- **Input material**
- - - - -

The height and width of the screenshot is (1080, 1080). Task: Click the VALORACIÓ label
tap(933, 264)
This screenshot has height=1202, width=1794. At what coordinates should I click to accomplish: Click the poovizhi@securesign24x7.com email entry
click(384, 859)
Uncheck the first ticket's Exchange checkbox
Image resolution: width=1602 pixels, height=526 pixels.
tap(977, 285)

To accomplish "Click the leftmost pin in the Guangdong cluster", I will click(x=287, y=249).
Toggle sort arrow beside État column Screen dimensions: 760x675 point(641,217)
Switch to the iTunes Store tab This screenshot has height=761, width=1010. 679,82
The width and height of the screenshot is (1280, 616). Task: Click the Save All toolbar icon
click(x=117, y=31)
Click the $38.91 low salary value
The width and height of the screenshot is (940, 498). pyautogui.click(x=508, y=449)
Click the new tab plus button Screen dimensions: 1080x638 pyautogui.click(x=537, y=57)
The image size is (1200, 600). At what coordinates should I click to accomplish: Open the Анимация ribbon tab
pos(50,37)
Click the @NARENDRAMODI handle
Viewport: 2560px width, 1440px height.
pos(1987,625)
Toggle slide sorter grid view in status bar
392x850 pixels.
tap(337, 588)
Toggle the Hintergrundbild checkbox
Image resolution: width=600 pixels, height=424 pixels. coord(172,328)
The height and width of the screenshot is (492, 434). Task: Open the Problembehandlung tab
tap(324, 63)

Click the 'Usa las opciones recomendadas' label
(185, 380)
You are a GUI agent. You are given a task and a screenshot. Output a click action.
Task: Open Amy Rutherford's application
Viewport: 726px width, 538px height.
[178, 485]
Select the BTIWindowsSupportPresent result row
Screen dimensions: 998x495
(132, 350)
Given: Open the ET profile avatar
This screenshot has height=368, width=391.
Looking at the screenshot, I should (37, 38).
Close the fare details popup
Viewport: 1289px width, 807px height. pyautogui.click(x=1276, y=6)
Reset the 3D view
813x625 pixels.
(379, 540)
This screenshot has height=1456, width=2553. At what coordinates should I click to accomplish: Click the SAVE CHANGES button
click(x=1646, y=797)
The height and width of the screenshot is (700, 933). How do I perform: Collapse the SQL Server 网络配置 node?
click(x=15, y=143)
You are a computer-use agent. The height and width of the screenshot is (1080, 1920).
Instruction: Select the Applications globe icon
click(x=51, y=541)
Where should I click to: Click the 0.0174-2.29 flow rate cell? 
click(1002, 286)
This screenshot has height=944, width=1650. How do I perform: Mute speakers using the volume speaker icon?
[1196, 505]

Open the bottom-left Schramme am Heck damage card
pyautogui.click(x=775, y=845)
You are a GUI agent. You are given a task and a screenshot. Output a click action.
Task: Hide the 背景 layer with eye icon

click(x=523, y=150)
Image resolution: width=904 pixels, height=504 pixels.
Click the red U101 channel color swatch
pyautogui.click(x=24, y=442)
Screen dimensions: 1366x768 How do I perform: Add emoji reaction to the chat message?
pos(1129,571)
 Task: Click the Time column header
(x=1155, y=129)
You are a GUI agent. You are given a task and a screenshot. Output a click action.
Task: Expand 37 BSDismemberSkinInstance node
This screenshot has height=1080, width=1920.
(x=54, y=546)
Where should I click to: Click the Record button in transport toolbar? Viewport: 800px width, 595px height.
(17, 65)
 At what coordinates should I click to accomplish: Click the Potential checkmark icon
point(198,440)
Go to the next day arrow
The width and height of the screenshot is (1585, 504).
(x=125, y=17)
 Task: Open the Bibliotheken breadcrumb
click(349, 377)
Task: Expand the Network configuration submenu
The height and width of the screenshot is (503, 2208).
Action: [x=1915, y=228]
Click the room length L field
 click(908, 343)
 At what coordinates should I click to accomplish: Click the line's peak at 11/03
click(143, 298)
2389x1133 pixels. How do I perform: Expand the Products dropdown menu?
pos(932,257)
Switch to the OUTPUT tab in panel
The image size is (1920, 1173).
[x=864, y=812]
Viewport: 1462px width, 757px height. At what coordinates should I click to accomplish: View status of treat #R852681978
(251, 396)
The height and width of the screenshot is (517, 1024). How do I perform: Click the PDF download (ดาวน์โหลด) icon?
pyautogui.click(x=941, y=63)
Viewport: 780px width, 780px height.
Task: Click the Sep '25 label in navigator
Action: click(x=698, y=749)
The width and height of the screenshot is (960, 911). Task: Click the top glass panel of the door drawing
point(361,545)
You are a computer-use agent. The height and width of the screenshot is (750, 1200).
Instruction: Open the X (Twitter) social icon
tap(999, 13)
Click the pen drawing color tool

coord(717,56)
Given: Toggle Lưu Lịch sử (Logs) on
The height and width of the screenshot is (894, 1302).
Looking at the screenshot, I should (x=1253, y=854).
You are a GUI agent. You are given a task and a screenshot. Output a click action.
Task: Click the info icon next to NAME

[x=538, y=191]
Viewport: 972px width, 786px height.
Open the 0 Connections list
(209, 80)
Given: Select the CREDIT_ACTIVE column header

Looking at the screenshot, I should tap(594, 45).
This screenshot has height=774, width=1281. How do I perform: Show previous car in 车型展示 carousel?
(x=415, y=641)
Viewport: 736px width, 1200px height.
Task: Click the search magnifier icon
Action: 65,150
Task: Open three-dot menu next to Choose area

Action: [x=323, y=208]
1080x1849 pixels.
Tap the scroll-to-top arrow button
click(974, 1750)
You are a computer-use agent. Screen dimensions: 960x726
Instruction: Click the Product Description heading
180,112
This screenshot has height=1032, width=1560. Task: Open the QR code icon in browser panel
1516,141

- - - - -

- **Your goal**
Please print exactly the lines from the one containing "Click the pen drawing color tool" through the last line of the records, both included, and nothing else.

- **Written solution**
Click the pen drawing color tool

coord(717,56)
Given: Toggle Lưu Lịch sử (Logs) on
The height and width of the screenshot is (894, 1302).
Looking at the screenshot, I should (x=1253, y=854).
You are a GUI agent. You are given a task and a screenshot. Output a click action.
Task: Click the info icon next to NAME

[x=538, y=191]
Viewport: 972px width, 786px height.
Open the 0 Connections list
(209, 80)
Given: Select the CREDIT_ACTIVE column header

Looking at the screenshot, I should tap(594, 45).
This screenshot has height=774, width=1281. How do I perform: Show previous car in 车型展示 carousel?
(x=415, y=641)
Viewport: 736px width, 1200px height.
Task: Click the search magnifier icon
Action: 65,150
Task: Open three-dot menu next to Choose area

Action: [x=323, y=208]
1080x1849 pixels.
Tap the scroll-to-top arrow button
click(974, 1750)
You are a computer-use agent. Screen dimensions: 960x726
Instruction: Click the Product Description heading
180,112
This screenshot has height=1032, width=1560. Task: Open the QR code icon in browser panel
1516,141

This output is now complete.